(Beginning of Data under study)

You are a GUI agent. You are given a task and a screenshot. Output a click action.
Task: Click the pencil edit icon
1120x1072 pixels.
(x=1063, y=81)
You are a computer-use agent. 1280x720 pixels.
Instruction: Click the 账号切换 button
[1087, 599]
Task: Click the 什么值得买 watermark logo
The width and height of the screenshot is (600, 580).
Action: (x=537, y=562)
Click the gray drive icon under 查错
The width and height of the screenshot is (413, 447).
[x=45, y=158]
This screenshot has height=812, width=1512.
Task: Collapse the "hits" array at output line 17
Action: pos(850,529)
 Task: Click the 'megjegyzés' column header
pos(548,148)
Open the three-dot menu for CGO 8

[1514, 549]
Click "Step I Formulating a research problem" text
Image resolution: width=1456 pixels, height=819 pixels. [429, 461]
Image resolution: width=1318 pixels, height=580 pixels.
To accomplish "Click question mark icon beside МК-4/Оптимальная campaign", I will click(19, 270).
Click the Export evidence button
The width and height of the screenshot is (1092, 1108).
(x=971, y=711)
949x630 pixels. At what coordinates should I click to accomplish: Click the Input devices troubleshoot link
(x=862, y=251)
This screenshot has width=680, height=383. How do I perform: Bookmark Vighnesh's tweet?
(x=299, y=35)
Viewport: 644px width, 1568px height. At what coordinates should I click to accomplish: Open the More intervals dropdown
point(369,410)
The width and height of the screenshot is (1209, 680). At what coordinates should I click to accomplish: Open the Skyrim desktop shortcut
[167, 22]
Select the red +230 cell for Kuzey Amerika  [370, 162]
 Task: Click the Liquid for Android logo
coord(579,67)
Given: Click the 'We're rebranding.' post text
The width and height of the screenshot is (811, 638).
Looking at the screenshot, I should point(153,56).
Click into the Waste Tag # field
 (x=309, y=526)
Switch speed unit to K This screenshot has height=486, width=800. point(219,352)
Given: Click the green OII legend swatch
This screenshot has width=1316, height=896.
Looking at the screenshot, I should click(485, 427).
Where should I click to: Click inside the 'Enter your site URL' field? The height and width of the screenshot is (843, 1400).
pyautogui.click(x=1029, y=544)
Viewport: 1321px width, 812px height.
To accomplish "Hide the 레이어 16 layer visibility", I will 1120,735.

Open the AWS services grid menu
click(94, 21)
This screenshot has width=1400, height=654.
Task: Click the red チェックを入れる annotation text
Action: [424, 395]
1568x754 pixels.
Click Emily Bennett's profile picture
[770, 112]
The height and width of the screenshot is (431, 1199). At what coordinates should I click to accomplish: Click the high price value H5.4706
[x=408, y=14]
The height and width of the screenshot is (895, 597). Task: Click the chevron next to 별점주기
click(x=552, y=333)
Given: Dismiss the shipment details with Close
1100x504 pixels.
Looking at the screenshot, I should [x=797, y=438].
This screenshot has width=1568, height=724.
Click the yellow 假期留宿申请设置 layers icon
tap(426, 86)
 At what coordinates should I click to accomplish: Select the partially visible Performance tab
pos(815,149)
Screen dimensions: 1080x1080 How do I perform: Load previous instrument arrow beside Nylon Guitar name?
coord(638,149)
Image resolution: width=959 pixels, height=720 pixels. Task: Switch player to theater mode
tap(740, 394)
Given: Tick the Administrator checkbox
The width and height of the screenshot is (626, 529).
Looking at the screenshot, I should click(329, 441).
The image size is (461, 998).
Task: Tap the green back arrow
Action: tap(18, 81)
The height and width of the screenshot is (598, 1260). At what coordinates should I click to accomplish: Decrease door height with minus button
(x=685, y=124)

(End of Data under study)

- _What is expected_: Each line from the top of the listing down to and including the one containing "Click the gray drive icon under 查错" should be transcribed exactly; nothing else is to be output.

- _Output for this exercise_:
You are a GUI agent. You are given a task and a screenshot. Output a click action.
Task: Click the pencil edit icon
1120x1072 pixels.
(x=1063, y=81)
You are a computer-use agent. 1280x720 pixels.
Instruction: Click the 账号切换 button
[1087, 599]
Task: Click the 什么值得买 watermark logo
The width and height of the screenshot is (600, 580).
Action: (x=537, y=562)
Click the gray drive icon under 查错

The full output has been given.